Top of INFORMATION PROVIDED

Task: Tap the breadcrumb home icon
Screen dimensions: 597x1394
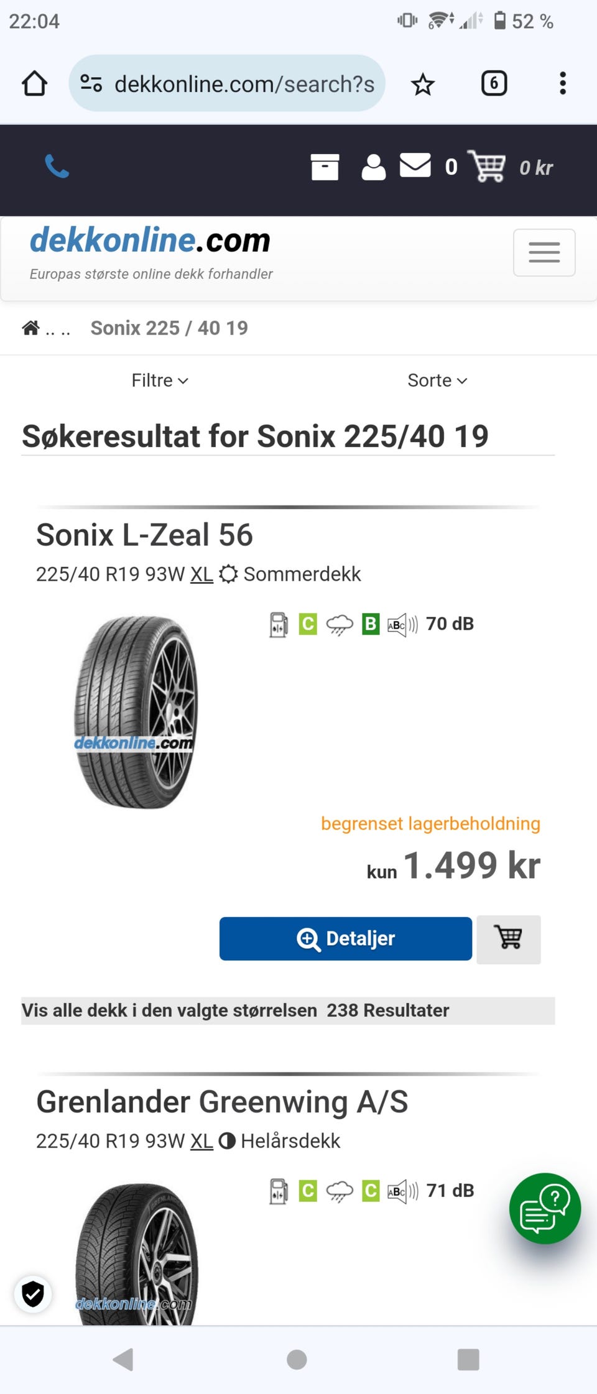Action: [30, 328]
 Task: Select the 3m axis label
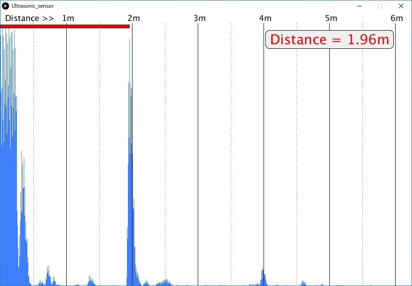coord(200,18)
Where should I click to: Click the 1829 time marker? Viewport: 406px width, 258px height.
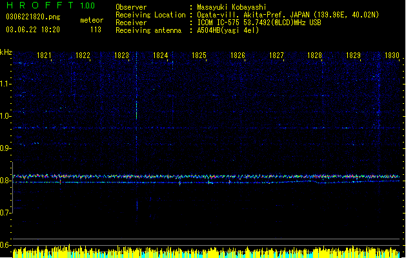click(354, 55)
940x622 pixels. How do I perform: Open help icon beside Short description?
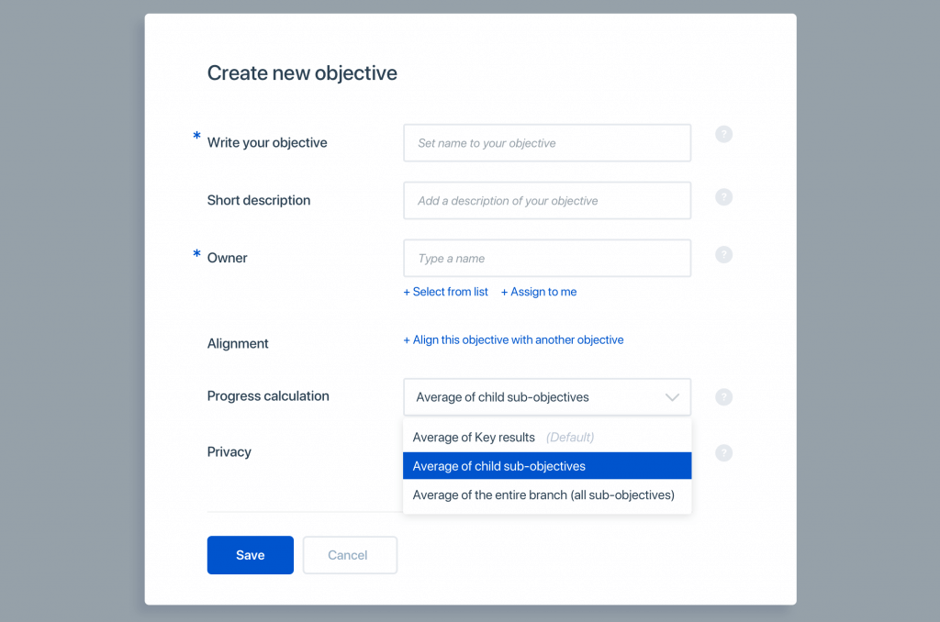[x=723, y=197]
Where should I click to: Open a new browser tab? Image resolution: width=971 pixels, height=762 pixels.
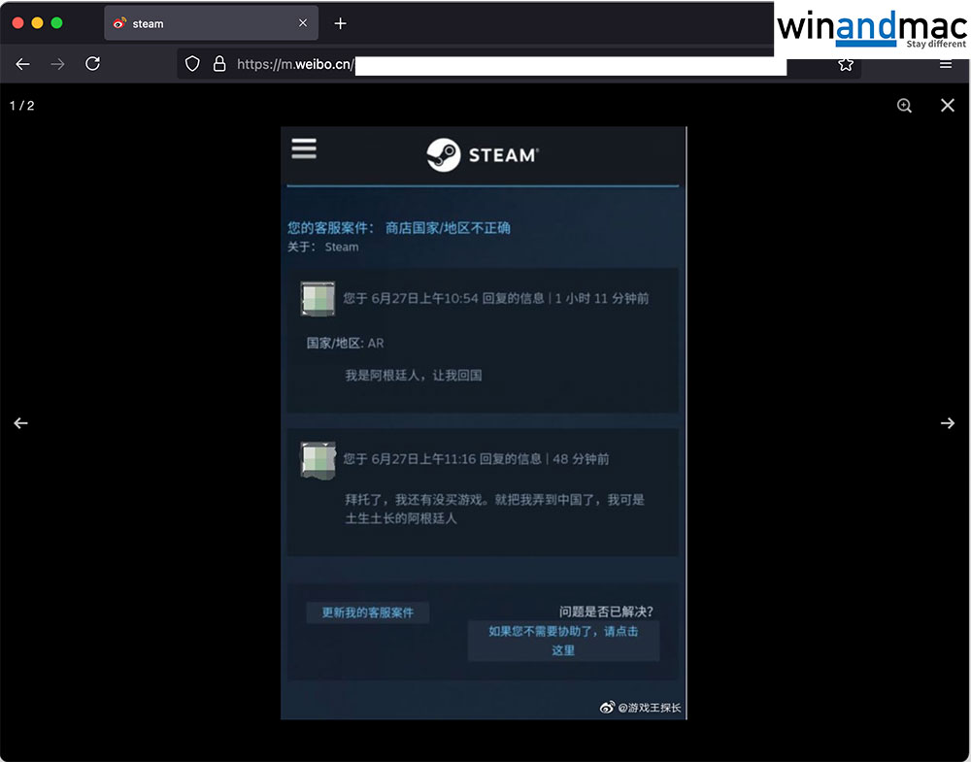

Bottom of INFORMATION PROVIDED
Top of INFORMATION PROVIDED

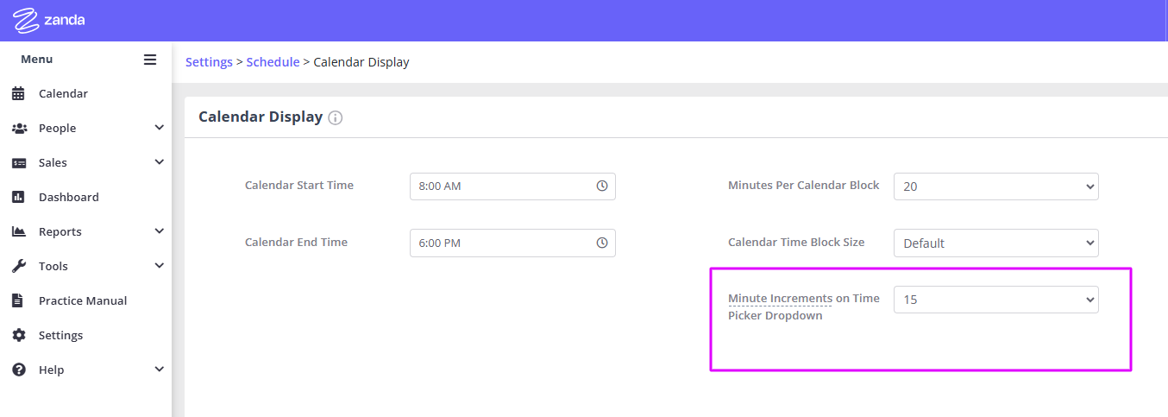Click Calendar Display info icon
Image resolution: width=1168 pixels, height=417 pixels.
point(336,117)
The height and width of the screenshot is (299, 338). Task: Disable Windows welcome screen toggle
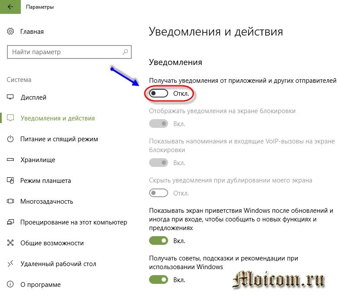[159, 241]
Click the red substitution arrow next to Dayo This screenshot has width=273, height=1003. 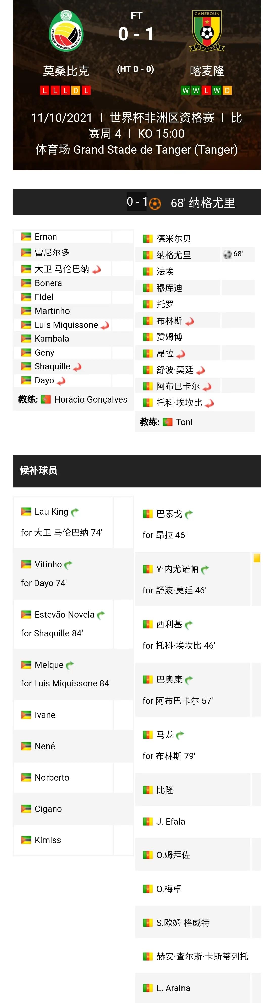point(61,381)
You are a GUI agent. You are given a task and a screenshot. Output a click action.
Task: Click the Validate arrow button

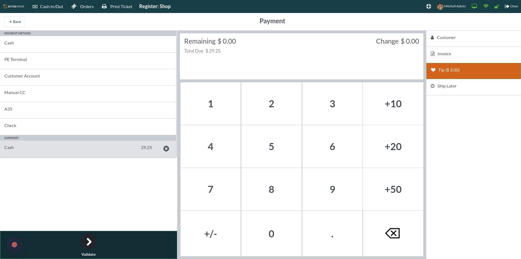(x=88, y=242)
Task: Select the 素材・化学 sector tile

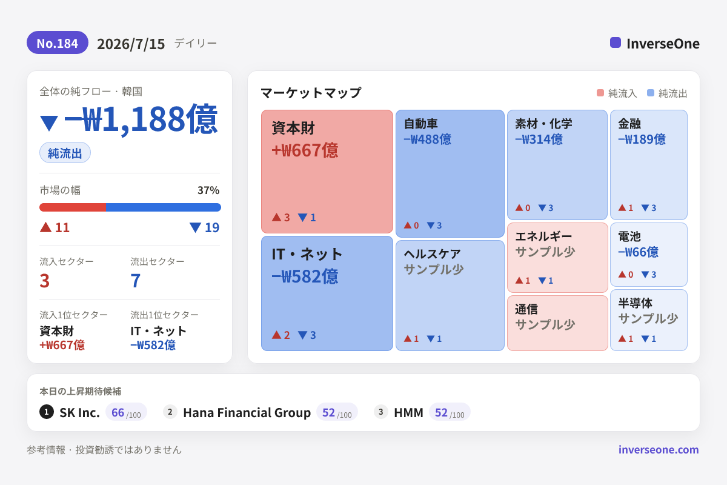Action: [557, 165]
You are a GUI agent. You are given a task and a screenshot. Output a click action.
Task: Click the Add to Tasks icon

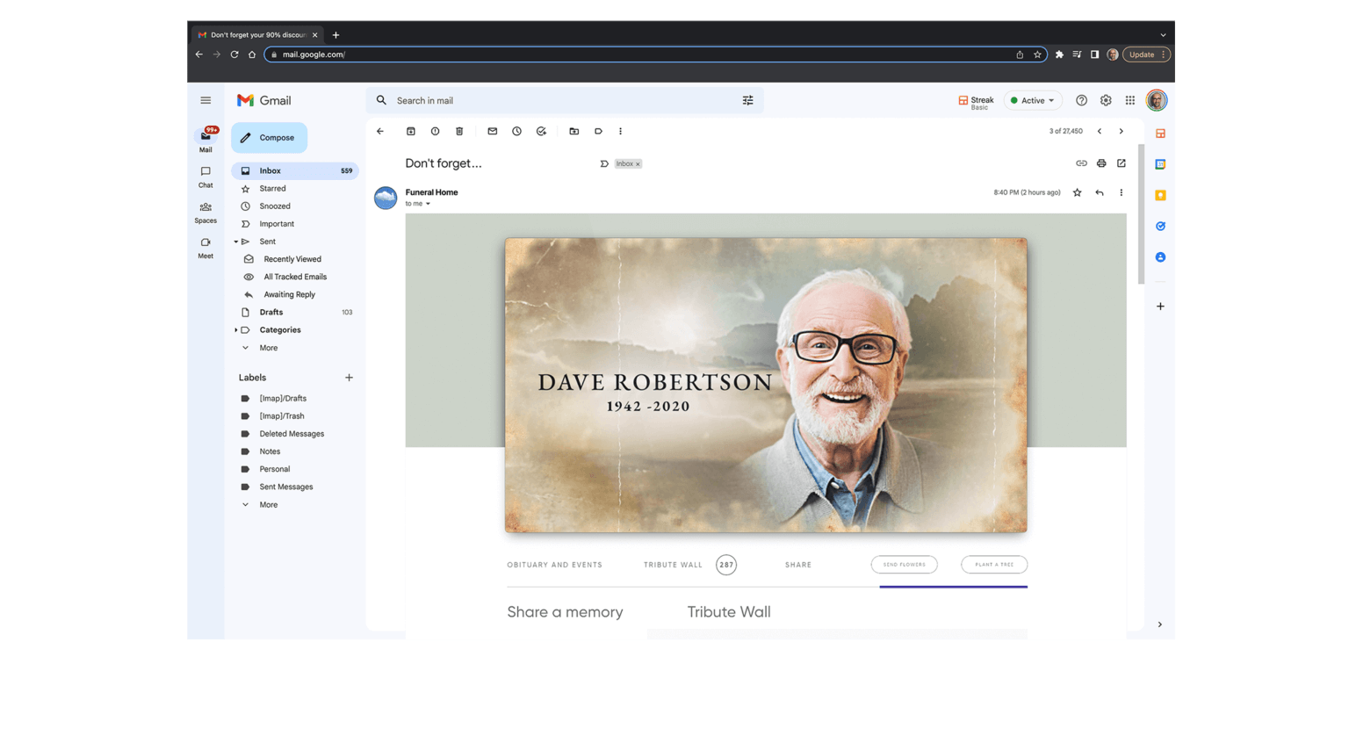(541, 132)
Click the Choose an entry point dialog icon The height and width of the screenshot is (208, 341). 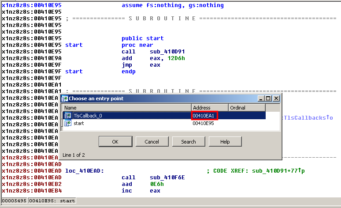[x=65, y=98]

Bottom of INFORMATION PROVIDED
Top of INFORMATION PROVIDED

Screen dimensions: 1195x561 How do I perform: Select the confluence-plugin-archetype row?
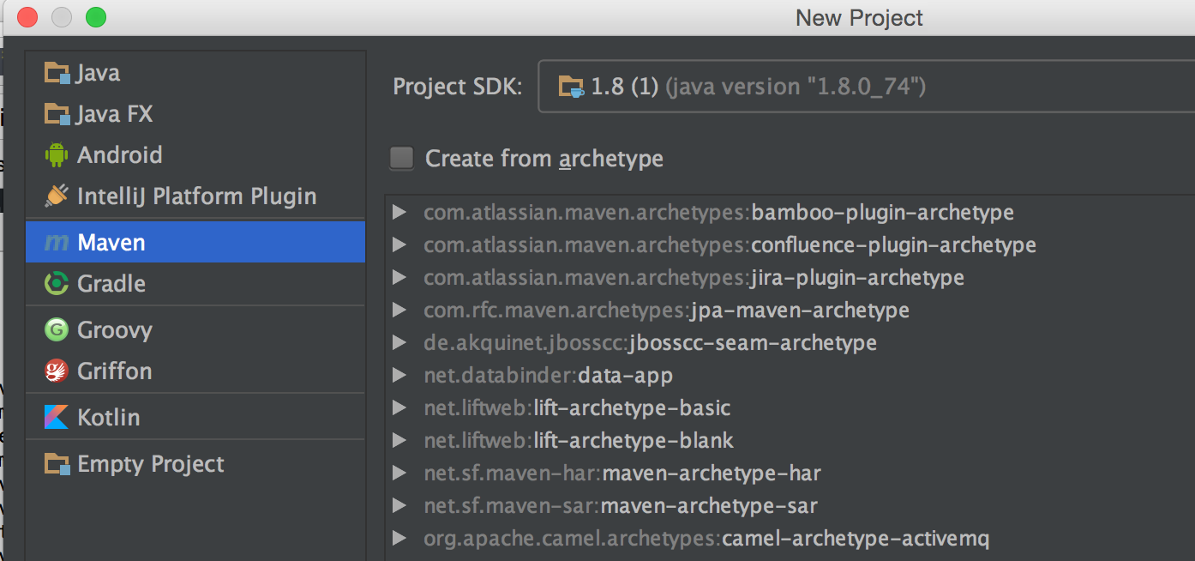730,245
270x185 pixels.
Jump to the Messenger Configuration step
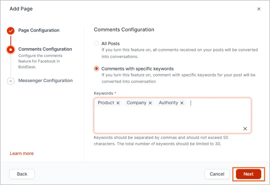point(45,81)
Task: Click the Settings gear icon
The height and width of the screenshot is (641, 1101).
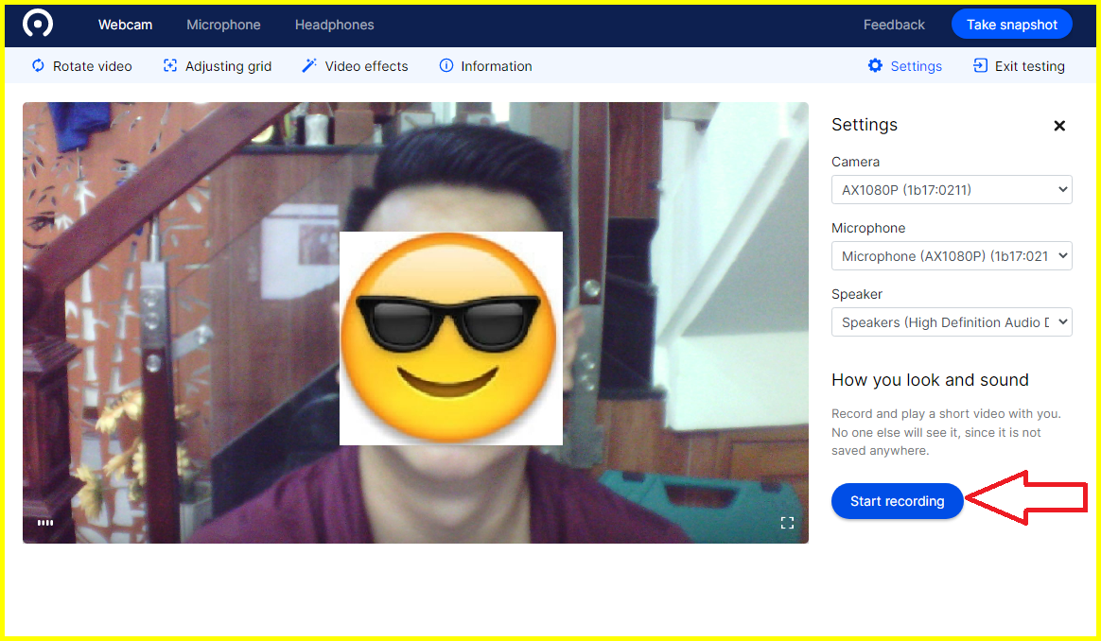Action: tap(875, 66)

Bottom of INFORMATION PROVIDED

## PROBLEM
Look above for the line holding "Task: Tap the breadcrumb home icon" and output everything from it down to the line holding "Where should I click to: Open", both ends included, exactly and without images.

## FINISHED TASK
Task: Tap the breadcrumb home icon
Screen dimensions: 597x1394
Action: [30, 328]
 Task: Select the 3m axis label
coord(200,18)
Where should I click to: Click the 1829 time marker? Viewport: 406px width, 258px height.
click(354, 55)
940x622 pixels. How do I perform: Open help icon beside Short description?
[x=723, y=197]
Where should I click to: Open a new browser tab? Image resolution: width=971 pixels, height=762 pixels.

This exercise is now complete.